Para Bruno Coletto, doutor em Direito pela UFRGS e cientista político, é preciso restabelecer a competência constitucional, buscando retirar o Supremo da posição de legislador ordinário e julgador de tudo. “Várias medidas podem ser citadas, sendo que muitas delas possuem precedentes em outas constituições democráticas, como a possibilidade de o Congresso reverter uma decisão do Supremo, a facilitação do trâmite do impeachment, a limitação do tempo de mandato dos ministros, e mesmo o fim ou a redução dos casos de foro privilegiado, entre outras”, exemplifica.

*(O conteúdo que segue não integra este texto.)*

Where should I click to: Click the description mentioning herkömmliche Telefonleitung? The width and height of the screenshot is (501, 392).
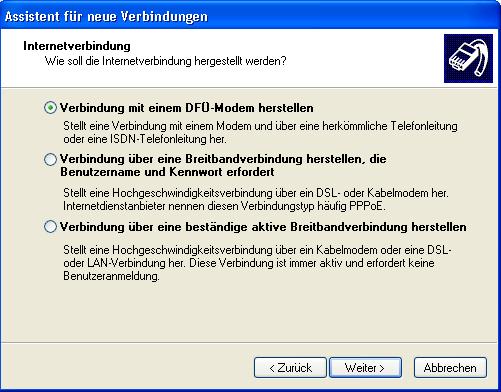point(260,126)
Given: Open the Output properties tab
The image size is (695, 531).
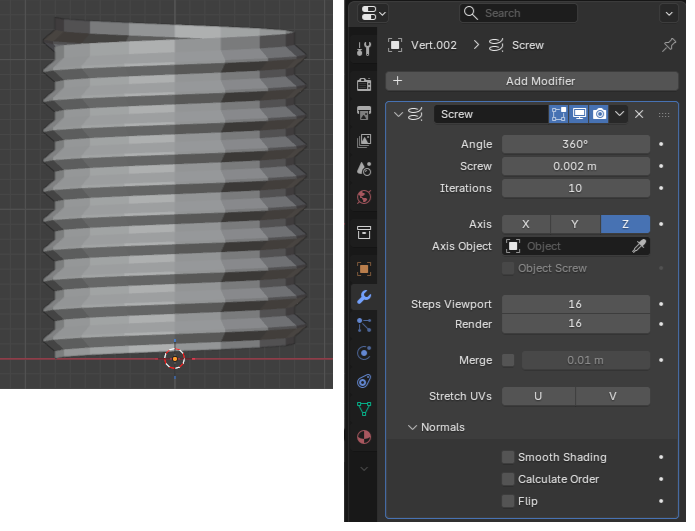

Poder excessivo do STF é fruto da tolerância de inúmeras decisões que extrapolaram sua competência
A recente decisão de Gilmar Mendes é mais um capítulo de uma série de excessos cometidos pelo STF, principalmente desde 2019, após a abertura do Inquérito das Fake News. Na ocasião, o tribunal passou a investigar críticas na internet contra seus ministros usando o artigo 43 do regimento interno. A manobra é bastante controversa, pois o dispositivo, na verdade, autoriza a abertura de inquéritos apenas em casos de ataques às dependências físicas do tribunal.
A partir daí, jornalistas, cidadãos comuns e até parlamentares foram censurados e punidos pelo Supremo. Em 2021, o ex-deputado federal Daniel Silveira foi preso por ofender ministros. Outros parlamentares como Filipe Barros, Bia Kicis e Carla Zambelli também foram alvos. Recentemente, tribunais inferiores passaram a adotar o entendimento do STF, punindo deputados federais e violando a liberdade parlamentar.
Coletto destaca que a expansão de poder abrange todo o Poder Judiciário e é sustentada pela mentalidade e a cultura jurídica que está em voga. “Ao mesmo tempo que os agentes do direito e da política precisam se autoconter e entender seu papel e seu limitado espaço constitucional, também é preciso que mudanças institucionais induzam tal comportamento”, destaca.
Rebelo também enxerga que a solução passaria por uma autocontenção do próprio Supremo. “Corrigir isso rapidamente passa, inexoravelmente, por um exercício de autocontenção da própria Corte, pois, na prática e como estamos vendo de modo cada vez mais claro, só ela própria pode estabelecer seus limites”, conclui.